BTC.D is even losing the weekly Ichimoku cloud — one of the factors from the start of the newsletter that will confirm if we do or don’t get a bull trap in BTCUSD. The problem is, if Bitcoin is in a bear market, altcoins won’t go up independently. But if BTC.D is also giving a valid signal, it is telling us this bloodbath is mostly Bitcoin-specific, and alts will simply fall less than Bitcoin in USD value.
The Cyclical Timing of a Crypto Bull Trap
This is a chart explored earlier in the issue, but with time cycle arcs added to demonstrate that this bull trap is right on time cyclically. The Gold highlights in price action and technical indicators line up precisely with the cyclical troughs.
Switching to higher timeframes, such as the quarterly (which closes in 16 days), we can see that the Fisher Transform has crossed bearish, signaling the end of the current cycle. This peak lines up cyclically with past peak timing. The most important thing to pay attention to here is the fact that the indicator has just started flipping bearish and price already fell by over $40,000. The statistical tool used to smooth out price volatility and pinpoint cyclical swing highs and lows, is doing that perfectly. But it also is telling us that the drawdown has just begun, and there could be a lot more way to go down. This signal does not suggest Bitcoin will be making new all-time highs soon.

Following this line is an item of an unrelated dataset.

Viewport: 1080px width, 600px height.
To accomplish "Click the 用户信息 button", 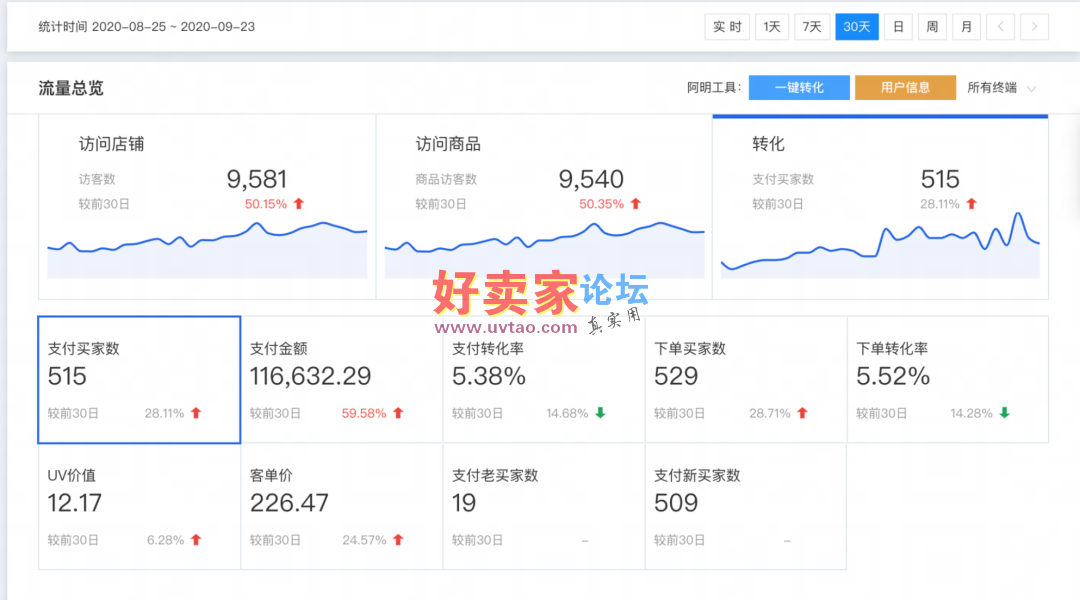I will (905, 88).
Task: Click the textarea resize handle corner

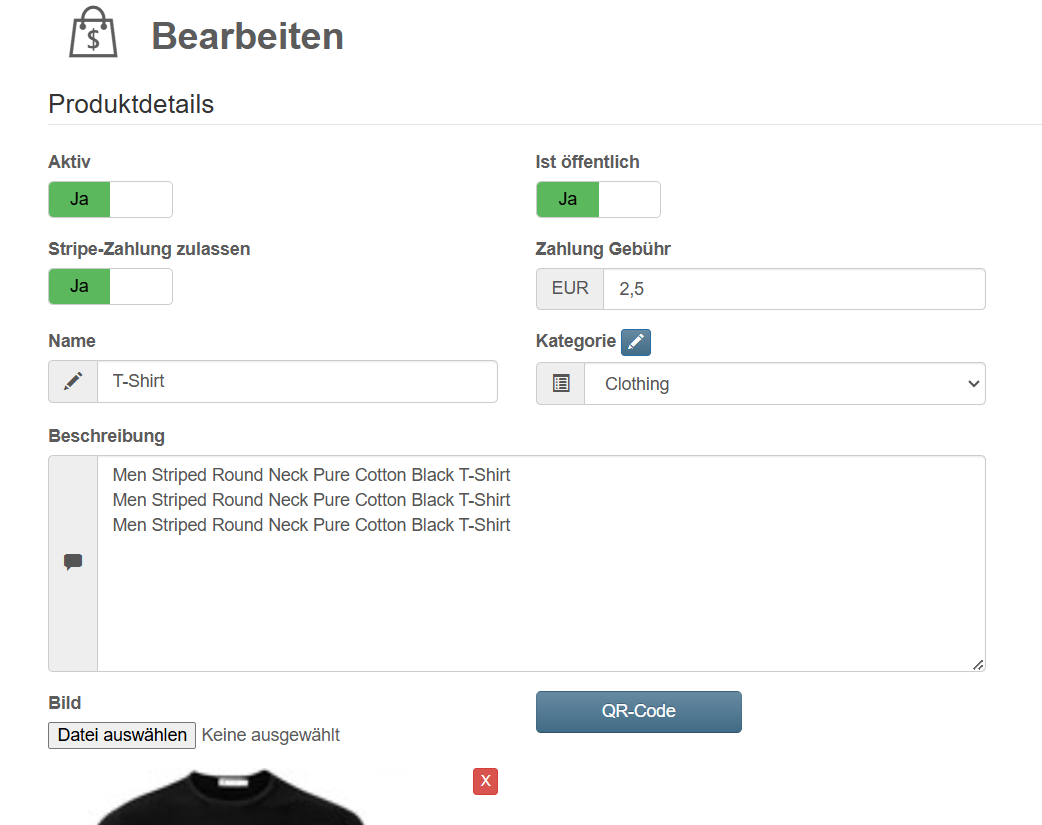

This chart is OTHERS, representing altcoins as a whole. The same quarterly Fisher Transform crossed bearish last month, so the signal is already confirmed. The quarterly candlestick is currently below the quarterly Bollinger Band basis, and the lower Band is rising to the tightest level in history. Losing the basis line points to price touching the lower Band.
The two-month timeframe tightens things up a little bit for clarity, and is pointing to a bottom in early to mid-2027 for altcoins. This could be a long, brutal bottoming process if accurate, especially after failing to make a new ATH at all on the OTHERS index.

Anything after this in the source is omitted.